The Rushden Echo, 26th November 1909, transcribed by Kay Collins
Irchester Free Library
The Generosity of Lady Wantage and Mr. Carnegie
Interesting Opening Ceremony
A most interesting function took place at Irchester on Saturday afternoon, when the handsome free library, erected at the cost of Mr. Andrew Carnegie on land given by Lady Wantage, was formally opened to the public by Lady Leigh. The cost of the building was £1,000.
The Free Library is prominently situated in the centre of the village, on the west side of the main street. The site was given by Lady Wantage. The building is approached by a flight of stone steps to a central stone-canopied entrance lobby, opening through swing doors into the hall, which is paved with marble mosaic. At the back of the hall is the librarian's counter, with office and store, etc. beyond. On the north side of the hall is the reading room, 30ft. by 16ft., with curved plaster ceiling, divided into bays by moulded plaster ribs springing from a moulded cornice. A moulded panelled dado is fixed round the walls. This room is well lighted, chiefly from the north.
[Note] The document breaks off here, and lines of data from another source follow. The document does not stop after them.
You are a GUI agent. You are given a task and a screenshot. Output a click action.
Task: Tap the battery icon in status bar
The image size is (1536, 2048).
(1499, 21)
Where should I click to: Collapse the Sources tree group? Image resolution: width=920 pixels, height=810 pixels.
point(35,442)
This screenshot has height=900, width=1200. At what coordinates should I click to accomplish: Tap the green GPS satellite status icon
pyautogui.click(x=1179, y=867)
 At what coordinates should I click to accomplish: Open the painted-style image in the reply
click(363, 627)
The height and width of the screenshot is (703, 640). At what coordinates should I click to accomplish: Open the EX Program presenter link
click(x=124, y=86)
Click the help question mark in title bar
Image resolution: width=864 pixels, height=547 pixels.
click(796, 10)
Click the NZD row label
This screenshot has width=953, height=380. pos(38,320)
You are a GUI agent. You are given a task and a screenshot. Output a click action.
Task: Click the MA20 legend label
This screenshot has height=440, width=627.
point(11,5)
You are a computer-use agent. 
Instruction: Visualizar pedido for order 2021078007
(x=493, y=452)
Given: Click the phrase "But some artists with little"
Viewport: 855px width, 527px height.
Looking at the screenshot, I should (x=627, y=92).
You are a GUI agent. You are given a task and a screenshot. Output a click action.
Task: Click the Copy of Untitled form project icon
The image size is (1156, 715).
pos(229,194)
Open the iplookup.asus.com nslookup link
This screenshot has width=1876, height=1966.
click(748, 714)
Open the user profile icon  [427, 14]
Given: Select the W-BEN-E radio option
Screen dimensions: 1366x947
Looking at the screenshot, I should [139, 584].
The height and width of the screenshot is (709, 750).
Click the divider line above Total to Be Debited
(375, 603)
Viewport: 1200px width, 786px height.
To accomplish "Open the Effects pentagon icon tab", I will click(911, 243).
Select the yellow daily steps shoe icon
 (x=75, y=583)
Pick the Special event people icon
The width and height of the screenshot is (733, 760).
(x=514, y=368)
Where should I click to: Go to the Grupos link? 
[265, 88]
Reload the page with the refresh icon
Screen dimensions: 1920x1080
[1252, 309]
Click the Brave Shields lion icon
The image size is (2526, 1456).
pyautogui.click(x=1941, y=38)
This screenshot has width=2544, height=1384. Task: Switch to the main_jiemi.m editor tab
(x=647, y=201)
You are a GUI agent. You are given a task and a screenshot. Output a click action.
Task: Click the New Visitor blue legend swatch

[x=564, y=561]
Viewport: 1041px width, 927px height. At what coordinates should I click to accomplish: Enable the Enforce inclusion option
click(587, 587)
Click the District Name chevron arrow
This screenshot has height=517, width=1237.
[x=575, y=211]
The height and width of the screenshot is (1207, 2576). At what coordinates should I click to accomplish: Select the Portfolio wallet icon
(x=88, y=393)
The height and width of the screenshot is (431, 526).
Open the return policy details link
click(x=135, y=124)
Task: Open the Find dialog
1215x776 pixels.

The room is furnished with three leather topped tables, each capable of accommodating ten readers, and at one end is a sloping newspaper rack. On the south side of the hall is the lending library, and also a room for the use of books of reference, which accommodates ten readers. The lending library is furnished with two double book racks standing in the centre of the room, leaving space round the walls for extension of book shelves as required in the future. The librarian is in direct communication with both lending library and reading-room. The building is heated with hot water pipes and radiators, and is ventilated by a large ventilator in a turret in the roof over hall. All floors except that of the hall are covered with cork carpet. The walls are papered and the woodwork is stained green and varnished. The front elevation is simple but effective in design, and consists of gable on either side of entrance, with stone cornices and stone bands in angle piers and pike. The three light gable windows have moulded stone cornices and cills and panelled rubber-brick mullions. The walls are of brick throughout, faced with Wellingborough bricks in the front, and the roofs are covered with small tiles. Messrs. Sharman and Archer, of Wellingboro', are the architects. The builders are Messrs. E. Brown and Son, Ltd., the plumbers' and painters’ work being executed by Mr. Nichols, of Rushden. Messrs. Marriott and Horrocks, of Higham Ferrers supplied and fixed the heating apparatus and pipes, etc.
Note: A long detail of the Opening Ceremony is also reported.